Share your dilemmas and get honest opinions from other Mumsnetters.

Getting creepy vibes from someone

80 replies

JudgeyHotPants · 12/12/2014 17:57

I'm not sure if this should be in here or in chat to be honest but here goes...

I play a particular sport. It's one of the few sports that's dominated by women and most of my team mates are obviously women. We do have a few blokes who come along as well and they are all great guys, there's one however who really gives me the creeps. I'm not sure why, but as soon as I met him I thought there was something "off" about him. I pushed this to one side and assumed maybe it was down to him having poor social skills or something, but I usually find socially awkward men quite endearing and sweet. Not this one, he seriously makes the hairs on my neck stand up.

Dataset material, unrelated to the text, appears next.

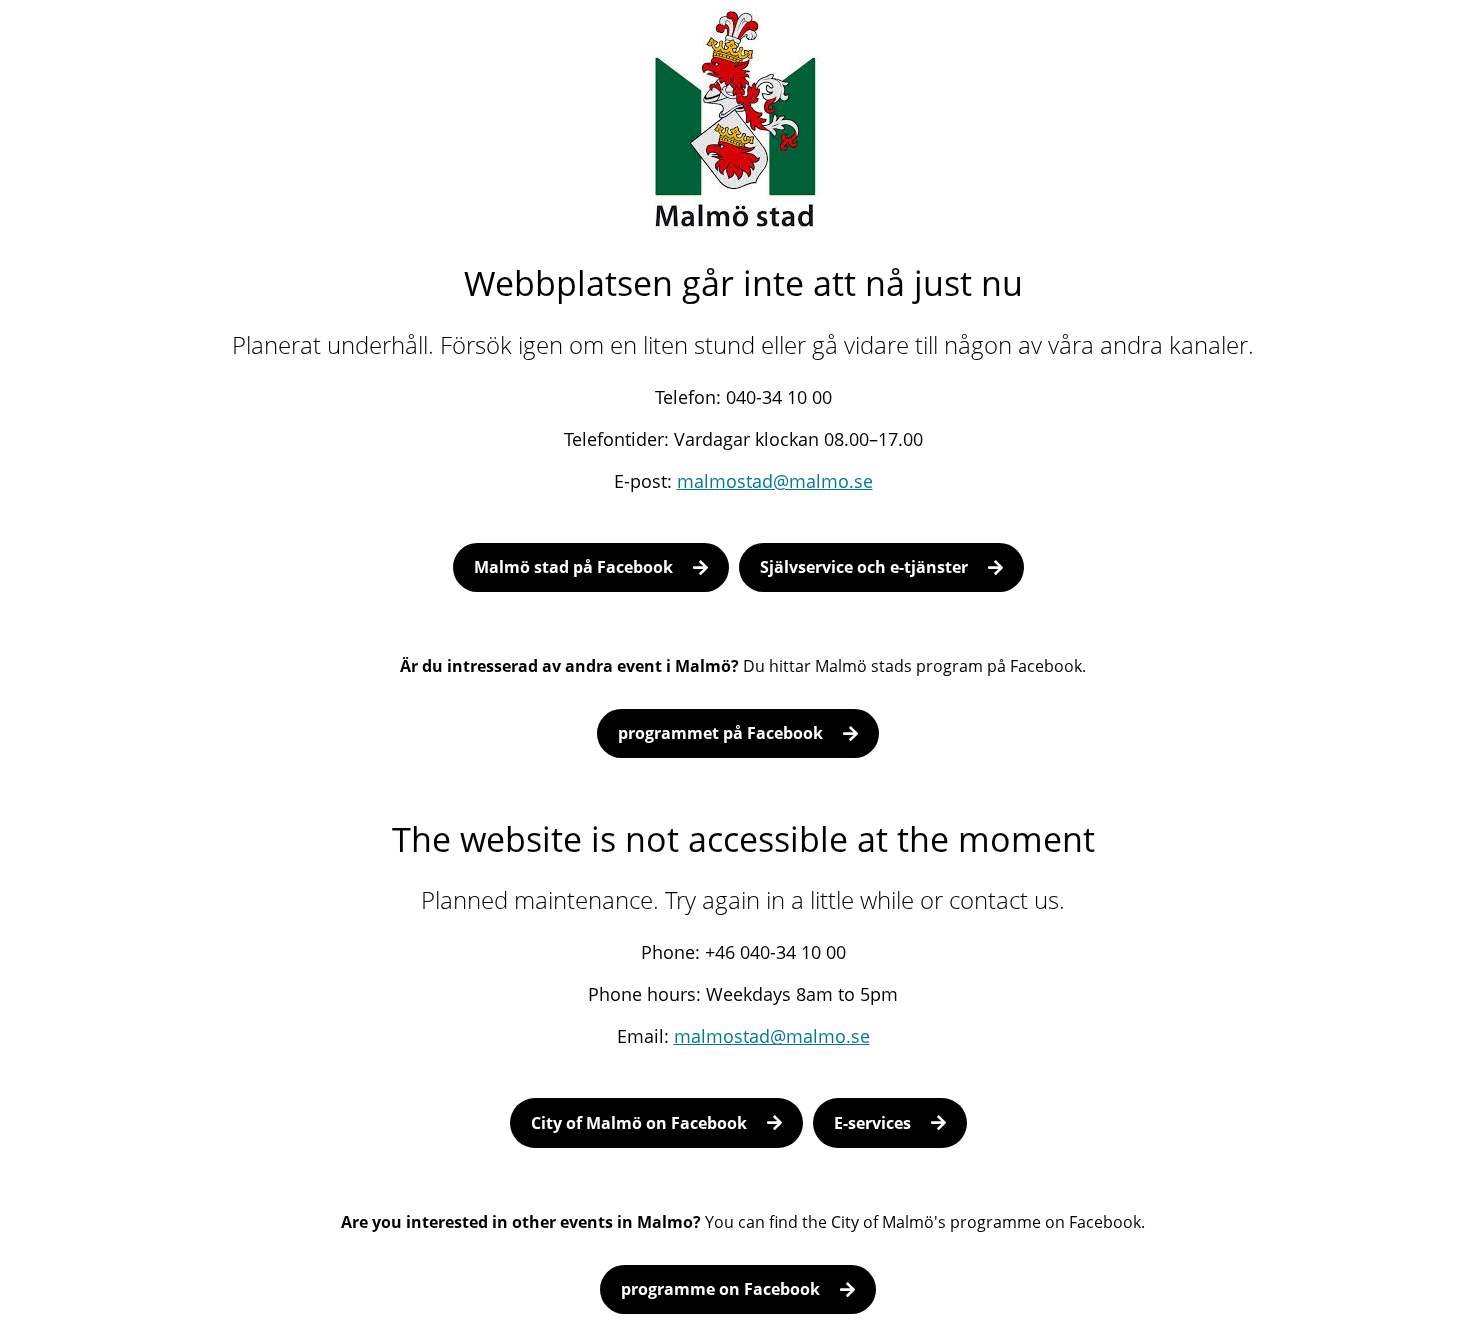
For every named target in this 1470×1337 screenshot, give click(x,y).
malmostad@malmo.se (775, 481)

He stares a lot, at me which I hate and also at the other girls, some of whom are still only in their teens (this man is about 40). He also invades personal space. None of which is a crime I know, but it makes me feel uneasy,

Anyway just that really. I've never told anyone on the team how I feel, and I won't. I'm always polite to this man, but my exchanges with him never go any further that "hello" and "goodbye". Not sure what I'm asking to be honest, AIBU to feel this way this way I suppose?

OP posts:
OVienna · 13/12/2014 09:59

I agree a proper safeguarding policy is the way to go and the beauty us you can be quite open about the group setting one up. You could require everyone's attendance at a meeting describing it and I am thinking and ask people to sign something saying they comply? I am on my phone so thoughts not too well ordered but I wonder if the club going in such a direction may, if there is some issue with this guy, encourage him to back away. There's obviously more to think about here/other angles and in not saying don't talk to others if you have real concerns although I know you don't personally now have evidence as such. You don't want to only move him along if he us dangerous but if he's just a bit awkward you don't want to stigmatise either. Safeguarding a good place to start.

musicalendorphins2 · 13/12/2014 10:05

Maybe one of the girls is his secret daughter?
Far fetched, I know.

ChickenMe · 13/12/2014 11:27

Personally I would not confront him about his behaviour because, if he does have issues with women, he could start to fixate on you. If he is staring at women and encroaching on personal space it's likely he doesn't actually like or trust women much. I would however speak to a male in authority and get them to deal with it. No harm too in asking the other ladies what they think-in a neutral way, without planting seeds.

I'm one for trusting instincts. Im particularly good at picking up men who don't like women. These tend to be the ones who treat women as objects and stare.

JudgeyHotPants · 13/12/2014 14:17

I won't be confronting him anytime soon. I will definitely casually ask someone what they think of him though.

OP posts:
Ringsender · 21/01/2015 13:47

I was searching for 'creepy' to find the creepy stories thread and came across this.

Quite disturbing OP and sad stories from PPs [sorry] [hugs]

OP - did you get any further in exploring your creeped out feelings and get others' opinions?